Finally, climate change gets political

According to polls, the issues engaging Swedish voters most are climate change, migration and right-wing populism. A familiar European, if not global, landscape.

After the longest and most problematic government negotiation process in the country’s history, which followed the 2018 general elections, Swedish political parties are now mobilising for the European elections. While the domestic political landscape seems to have developed into three blocks, the boundaries are not very clearly defined. Rather than the traditional, binary left-right division, there are now left/green, a centre/liberal, and conservative/nationalist clusters.

According to polls, the issues engaging voters most are climate change, migration and right-wing populism. A familiar European, if not global, landscape, but with its own specificities.

Sweden is among those countries where support for membership in the EU is high. According to Eurobarometer data, over 80 percent would vote for remaining in the EU if there was a referendum today, and even if participation in European elections attracts decidedly fewer voters than national elections, every second Swede participates in the EU election. This is more than in most other member states. However, the electorate, as well as most politicians, are firmly against joining the Eurozone.

The most dramatic change in the political landscape in recent years is that no established party is campaigning for Sweden to leave the EU. The two parties who have previously advocated for Swexit – who also happen to be furthest away from the liberal centre, though at opposite poles of the political spectrum – the far-right nationalist Sweden Democrats and the Left Party, have both declared that they will not actively push for leaving the EU (though it remains in their respective programs). Instead, they want to build alliances within the European parliament and with existing movements in Europe. The Sweden Democrats anticipate being part of a strong right-wing nationalist group within the new parliament. The Left Party is driven by a similar desire find allies, with climate justice and the need to counter right-wing populism as their main focus.

In January, the Social Democrats, the Liberals and the Centre Party made a deal, resulting in the Social Democrats and Greens remaining in office but implementing a programme which is highly influenced by the liberals. The common rationale behind this deal has been the urgent need to keep right-wing extremism at bay. This rhetoric is echoed in the current election campaign. However, all parties – including the Sweden Democrats – predict a surge in support for exactly this political force, and the Swedish vote will most likely contribute to this. The latest polls show that if the election were to take place today the Sweden Democrats could get 20 percent of the vote, which is slightly more than they obtained in the 2018 general election. At the same time, the firmly pro-European Liberal party has fallen dramatically in the polls: there’s even a risk that they could obtain no seats at all. The Swedish newcomer in the 2014 European Parliament, Feminist Initiative, will almost certainly lose the one seat they gained.

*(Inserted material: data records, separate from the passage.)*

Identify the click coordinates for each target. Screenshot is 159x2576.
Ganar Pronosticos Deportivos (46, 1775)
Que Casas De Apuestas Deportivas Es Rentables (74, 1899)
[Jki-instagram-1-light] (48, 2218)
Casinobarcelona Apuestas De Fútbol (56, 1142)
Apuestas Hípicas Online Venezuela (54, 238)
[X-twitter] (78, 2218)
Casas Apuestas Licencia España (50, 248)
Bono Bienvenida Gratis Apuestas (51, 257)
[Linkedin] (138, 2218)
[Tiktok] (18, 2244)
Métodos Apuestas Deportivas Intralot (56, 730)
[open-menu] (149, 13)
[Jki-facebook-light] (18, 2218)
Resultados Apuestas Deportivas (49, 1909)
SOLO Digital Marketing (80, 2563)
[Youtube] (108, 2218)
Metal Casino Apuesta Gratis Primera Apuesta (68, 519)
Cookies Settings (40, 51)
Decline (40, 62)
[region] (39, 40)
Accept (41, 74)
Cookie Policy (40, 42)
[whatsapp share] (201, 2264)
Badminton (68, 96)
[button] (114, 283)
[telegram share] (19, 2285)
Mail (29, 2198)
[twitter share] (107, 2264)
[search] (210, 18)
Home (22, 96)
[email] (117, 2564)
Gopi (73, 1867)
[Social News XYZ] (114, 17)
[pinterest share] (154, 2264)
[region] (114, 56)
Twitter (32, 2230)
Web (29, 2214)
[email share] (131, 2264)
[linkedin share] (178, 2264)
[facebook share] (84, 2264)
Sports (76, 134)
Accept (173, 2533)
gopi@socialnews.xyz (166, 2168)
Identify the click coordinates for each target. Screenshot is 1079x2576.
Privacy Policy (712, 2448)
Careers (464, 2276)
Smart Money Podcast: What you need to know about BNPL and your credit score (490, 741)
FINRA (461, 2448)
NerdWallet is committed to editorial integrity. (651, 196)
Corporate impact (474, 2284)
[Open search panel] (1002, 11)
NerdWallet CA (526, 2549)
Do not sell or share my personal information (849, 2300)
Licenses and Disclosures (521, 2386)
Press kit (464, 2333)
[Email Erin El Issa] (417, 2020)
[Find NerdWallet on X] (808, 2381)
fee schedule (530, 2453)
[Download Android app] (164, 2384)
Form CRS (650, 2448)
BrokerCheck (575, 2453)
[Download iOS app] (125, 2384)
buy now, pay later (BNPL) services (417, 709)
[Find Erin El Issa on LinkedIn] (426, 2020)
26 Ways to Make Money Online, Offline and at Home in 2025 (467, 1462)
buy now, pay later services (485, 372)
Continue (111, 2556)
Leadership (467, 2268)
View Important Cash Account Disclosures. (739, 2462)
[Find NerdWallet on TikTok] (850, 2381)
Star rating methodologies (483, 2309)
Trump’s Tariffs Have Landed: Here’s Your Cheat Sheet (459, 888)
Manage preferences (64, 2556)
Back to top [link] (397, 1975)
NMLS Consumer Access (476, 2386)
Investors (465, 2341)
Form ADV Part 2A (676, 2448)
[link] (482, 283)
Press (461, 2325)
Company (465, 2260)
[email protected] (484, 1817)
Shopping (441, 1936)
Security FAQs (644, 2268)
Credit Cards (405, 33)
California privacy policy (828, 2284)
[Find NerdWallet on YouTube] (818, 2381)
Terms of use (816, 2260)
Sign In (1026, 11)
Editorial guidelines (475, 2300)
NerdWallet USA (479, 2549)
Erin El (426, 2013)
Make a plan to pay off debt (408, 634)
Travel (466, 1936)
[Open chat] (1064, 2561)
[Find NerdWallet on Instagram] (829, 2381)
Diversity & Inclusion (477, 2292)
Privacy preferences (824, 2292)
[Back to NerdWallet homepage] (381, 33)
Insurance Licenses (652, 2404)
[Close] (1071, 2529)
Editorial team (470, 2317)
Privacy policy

Are there any truly European issues at stake in the public debate? Brexit has received continuous media coverage, as Sweden traditionally has strong trade relations with the UK, and has seen the Brits as important non-Euro allies. However, most reports, myopic at best, tend to treat the issue as nothing more than a slow-motion car crash, and it can’t be said that it’s had any real impact on the debate. In general, media interest in European issues is low, and so is knowledge about how the European Parliament actually works. On the other hand, discussions around the potential exclusion of Hungary’s Fidesz from the EPP did manage to strike a chord, and resulted in a fair amount of media attention towards European Parliament political groups in general.

In the end, right-wing populism and migration are issues that motivate people on all sides. But what about the third theme given priority by voters, climate change? Greta Thunberg is, after all, Swedish. Her school strike began, and continues, right outside the Swedish Parliament. Leaving aside an assessment of Greta’s specific role in this, there is no doubt that there is an increased appetite among voters for well-formed policies to deal with climate change. Candidates across the board, not just the Greens and the Left, are formulating proposals. Policies range from stopping sales in the EU of cars powered by fossil fuel, to promoting nuclear power.

Commentators note a general reluctance among most Swedish parties to introduce a CO2 tax at the European level – mainly due to the widespread fear of extending EU powers to new domains. Nonetheless, what we are currently witnessing may be the long overdue politicization of the climate issue: already recognised across the political spectrum, it is now developing a right-left dimension. Neither scientists, activists, voters, nor Greta Thunberg herself, will, however, be satisfied with the pace at which these developments are proceeding.